A stem cell transplant can be a grueling and risky procedure. The patient undergoes high-dose chemotherapy, and sometimes high-dose radiation, to kill cancer cells. The treatment also destroys the patient's immune system cells. To compensate, the patient receives an infusion of donor stem cells, which develop into healthy immune cells.
In addition to the side effects of chemotherapy and radiation, a patient is at risk for severe infections until the new immune system takes hold. And once established, the new immune system can attack the patient's own body, a condition called graft-vs.-host disease. In such cases, the patient receives drugs to suppress the immune system, which in turn can increase the risk of infections.

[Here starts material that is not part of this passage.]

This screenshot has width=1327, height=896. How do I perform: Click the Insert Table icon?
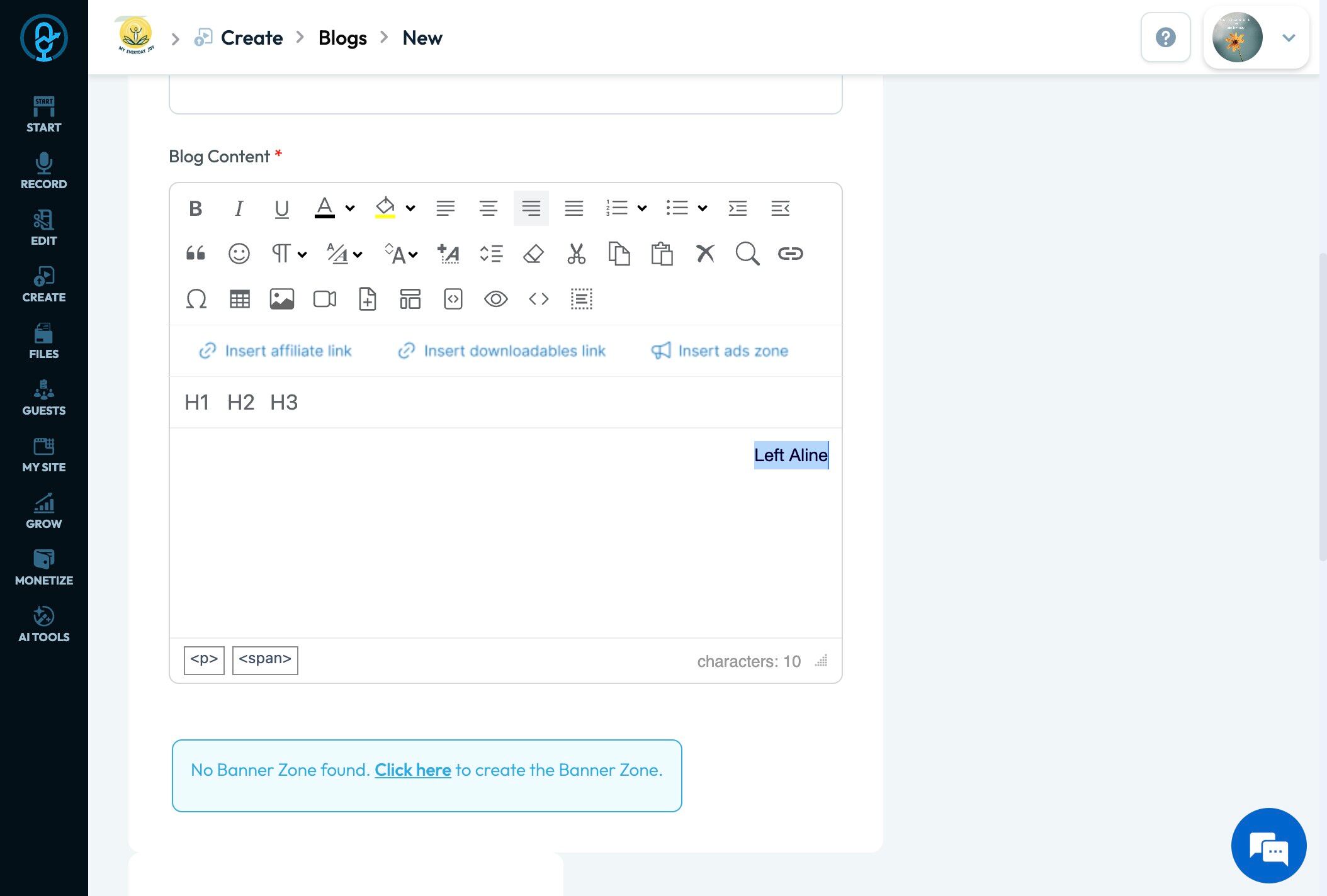(239, 299)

Donor cells can come from a donor's bone marrow or from a newborn's umbilical cord blood. Stiff said cord blood transplants are easier on elderly patients than bone marrow transplants. Less than 10 percent of cord blood transplant patients experience significant graft-vs.-host disease, compared with about 50 percent of patients who receive bone marrow transplants.
A disadvantage of cord blood transplants is the relatively small number of stem cells that can be obtained from a newborn's umbilical cord blood. This can lengthen the time it takes to establish a new immune system in the transplant patient. Loyola is participating in a clinical trial in which cord blood is sent to a laboratory that expands the stem cell population to nearly twice the original number.
"We think this technology has the potential of reducing the misery of patients who receive stem cell transplants and improving their survival," Stiff said.